#### [WORK TASK]
If a line of the data below contains the string "filter", copy it into your answer.

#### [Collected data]
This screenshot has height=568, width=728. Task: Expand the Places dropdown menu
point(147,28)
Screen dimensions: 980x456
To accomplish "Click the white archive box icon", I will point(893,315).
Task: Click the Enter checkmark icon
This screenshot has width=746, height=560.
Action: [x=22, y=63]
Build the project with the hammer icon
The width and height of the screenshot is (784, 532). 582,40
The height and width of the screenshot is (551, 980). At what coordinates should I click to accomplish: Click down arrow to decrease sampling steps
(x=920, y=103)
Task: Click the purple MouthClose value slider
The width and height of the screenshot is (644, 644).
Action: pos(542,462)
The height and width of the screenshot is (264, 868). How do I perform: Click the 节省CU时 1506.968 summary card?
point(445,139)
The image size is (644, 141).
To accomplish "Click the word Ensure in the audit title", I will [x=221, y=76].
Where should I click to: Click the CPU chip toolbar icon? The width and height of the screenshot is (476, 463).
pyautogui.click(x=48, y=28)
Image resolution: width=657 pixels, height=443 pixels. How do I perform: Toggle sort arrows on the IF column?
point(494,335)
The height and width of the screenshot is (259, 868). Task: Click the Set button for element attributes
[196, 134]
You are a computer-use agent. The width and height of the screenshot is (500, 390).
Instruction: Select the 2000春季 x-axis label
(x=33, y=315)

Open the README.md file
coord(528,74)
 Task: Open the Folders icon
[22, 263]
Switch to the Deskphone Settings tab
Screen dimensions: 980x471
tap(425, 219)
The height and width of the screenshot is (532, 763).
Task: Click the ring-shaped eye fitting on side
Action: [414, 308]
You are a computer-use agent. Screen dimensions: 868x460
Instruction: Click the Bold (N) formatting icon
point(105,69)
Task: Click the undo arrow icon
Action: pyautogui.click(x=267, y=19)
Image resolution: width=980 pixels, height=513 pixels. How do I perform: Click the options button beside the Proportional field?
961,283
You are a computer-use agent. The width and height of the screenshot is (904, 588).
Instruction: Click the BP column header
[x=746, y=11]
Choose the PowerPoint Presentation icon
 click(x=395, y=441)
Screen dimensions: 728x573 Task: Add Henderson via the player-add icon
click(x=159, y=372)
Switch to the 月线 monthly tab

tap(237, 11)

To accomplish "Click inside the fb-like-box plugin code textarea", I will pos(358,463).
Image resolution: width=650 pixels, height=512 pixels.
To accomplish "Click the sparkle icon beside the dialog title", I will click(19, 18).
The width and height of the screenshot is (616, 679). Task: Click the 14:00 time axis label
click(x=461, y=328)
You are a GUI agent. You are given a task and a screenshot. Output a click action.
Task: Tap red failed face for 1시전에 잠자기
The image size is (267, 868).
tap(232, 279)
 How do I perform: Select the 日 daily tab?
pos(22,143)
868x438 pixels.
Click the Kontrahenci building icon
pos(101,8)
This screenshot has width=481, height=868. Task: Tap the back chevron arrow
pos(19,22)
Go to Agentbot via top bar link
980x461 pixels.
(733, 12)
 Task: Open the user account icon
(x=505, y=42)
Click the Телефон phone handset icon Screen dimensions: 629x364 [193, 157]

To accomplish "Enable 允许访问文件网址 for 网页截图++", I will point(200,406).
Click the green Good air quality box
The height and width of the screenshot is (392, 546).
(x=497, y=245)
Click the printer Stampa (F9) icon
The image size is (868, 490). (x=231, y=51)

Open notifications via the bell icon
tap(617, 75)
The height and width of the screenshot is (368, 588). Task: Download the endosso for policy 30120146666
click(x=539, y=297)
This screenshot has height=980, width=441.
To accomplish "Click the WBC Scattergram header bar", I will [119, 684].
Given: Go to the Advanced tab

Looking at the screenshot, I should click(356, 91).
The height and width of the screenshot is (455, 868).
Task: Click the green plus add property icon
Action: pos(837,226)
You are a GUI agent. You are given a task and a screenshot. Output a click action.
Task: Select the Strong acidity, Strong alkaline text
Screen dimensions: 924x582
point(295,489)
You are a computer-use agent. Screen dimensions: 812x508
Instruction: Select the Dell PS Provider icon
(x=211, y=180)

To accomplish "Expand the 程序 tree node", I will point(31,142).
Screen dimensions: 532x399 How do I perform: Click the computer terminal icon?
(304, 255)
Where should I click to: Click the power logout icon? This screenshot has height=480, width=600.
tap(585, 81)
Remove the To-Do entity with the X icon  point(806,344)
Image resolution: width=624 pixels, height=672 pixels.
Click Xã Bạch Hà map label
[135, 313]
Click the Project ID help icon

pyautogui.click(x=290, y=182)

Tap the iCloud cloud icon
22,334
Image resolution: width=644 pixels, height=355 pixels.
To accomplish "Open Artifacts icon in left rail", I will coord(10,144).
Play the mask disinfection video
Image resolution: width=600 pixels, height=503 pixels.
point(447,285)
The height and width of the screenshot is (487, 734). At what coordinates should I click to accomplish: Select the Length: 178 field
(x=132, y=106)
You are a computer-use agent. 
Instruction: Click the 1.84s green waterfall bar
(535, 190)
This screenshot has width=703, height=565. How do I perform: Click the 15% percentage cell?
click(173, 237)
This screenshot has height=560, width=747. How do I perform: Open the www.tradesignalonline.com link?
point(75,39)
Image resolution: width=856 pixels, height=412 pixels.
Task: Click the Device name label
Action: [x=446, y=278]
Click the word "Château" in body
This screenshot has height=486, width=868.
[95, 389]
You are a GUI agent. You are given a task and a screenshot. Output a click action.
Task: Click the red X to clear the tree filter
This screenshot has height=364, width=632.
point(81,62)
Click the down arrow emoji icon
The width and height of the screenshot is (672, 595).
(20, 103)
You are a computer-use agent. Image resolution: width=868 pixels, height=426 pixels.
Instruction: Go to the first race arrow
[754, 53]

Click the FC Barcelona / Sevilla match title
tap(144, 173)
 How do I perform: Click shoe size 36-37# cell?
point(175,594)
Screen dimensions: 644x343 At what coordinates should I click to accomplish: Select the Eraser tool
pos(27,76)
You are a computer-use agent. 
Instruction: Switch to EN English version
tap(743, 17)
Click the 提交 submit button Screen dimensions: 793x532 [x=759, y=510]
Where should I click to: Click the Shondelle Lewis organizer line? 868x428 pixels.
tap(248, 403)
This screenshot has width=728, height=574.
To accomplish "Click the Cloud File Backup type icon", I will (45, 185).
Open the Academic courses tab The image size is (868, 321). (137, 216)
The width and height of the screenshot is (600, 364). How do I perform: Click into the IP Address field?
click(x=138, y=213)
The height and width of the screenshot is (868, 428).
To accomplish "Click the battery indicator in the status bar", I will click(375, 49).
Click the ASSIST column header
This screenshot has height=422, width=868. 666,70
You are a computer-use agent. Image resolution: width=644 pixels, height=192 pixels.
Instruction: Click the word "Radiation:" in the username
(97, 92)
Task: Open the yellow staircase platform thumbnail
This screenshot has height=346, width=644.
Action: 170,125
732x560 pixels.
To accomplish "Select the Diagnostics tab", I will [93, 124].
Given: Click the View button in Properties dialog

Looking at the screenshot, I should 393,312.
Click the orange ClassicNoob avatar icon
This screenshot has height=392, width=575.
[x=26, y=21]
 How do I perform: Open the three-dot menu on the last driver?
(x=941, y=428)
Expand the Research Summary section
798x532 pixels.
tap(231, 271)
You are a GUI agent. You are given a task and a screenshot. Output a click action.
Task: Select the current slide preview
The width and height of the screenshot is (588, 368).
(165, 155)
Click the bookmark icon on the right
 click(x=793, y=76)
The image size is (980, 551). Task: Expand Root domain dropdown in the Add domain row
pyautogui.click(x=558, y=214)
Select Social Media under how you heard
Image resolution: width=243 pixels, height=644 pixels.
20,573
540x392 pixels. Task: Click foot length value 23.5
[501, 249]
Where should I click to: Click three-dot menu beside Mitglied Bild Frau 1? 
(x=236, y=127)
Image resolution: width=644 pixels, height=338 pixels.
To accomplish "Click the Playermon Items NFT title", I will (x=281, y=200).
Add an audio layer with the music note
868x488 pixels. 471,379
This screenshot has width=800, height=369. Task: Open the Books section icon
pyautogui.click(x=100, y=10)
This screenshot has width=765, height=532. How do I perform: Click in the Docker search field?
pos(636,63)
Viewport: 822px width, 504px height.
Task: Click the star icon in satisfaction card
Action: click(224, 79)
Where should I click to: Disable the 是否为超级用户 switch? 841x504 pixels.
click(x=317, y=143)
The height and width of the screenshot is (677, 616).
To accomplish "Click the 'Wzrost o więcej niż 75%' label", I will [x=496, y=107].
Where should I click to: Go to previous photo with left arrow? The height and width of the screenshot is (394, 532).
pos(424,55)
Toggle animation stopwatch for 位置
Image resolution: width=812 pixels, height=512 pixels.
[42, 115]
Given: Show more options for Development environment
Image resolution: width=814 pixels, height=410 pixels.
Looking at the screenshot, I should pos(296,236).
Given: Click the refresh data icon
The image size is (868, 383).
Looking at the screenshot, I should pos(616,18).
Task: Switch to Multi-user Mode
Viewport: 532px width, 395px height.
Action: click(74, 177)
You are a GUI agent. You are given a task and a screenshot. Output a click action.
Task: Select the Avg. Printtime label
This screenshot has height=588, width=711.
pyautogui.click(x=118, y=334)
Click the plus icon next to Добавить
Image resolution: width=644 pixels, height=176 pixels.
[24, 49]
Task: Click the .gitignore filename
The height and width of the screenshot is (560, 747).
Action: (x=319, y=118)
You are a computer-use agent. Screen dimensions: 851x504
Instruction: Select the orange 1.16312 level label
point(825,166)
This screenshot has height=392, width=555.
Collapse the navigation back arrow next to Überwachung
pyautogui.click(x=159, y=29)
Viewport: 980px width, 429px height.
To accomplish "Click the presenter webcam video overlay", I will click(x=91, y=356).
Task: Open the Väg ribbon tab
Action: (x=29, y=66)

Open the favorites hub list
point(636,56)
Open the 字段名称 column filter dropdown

#### [EXERCISE RESULT]
Task: Click the red X to clear the tree filter
Open the 字段名称 column filter dropdown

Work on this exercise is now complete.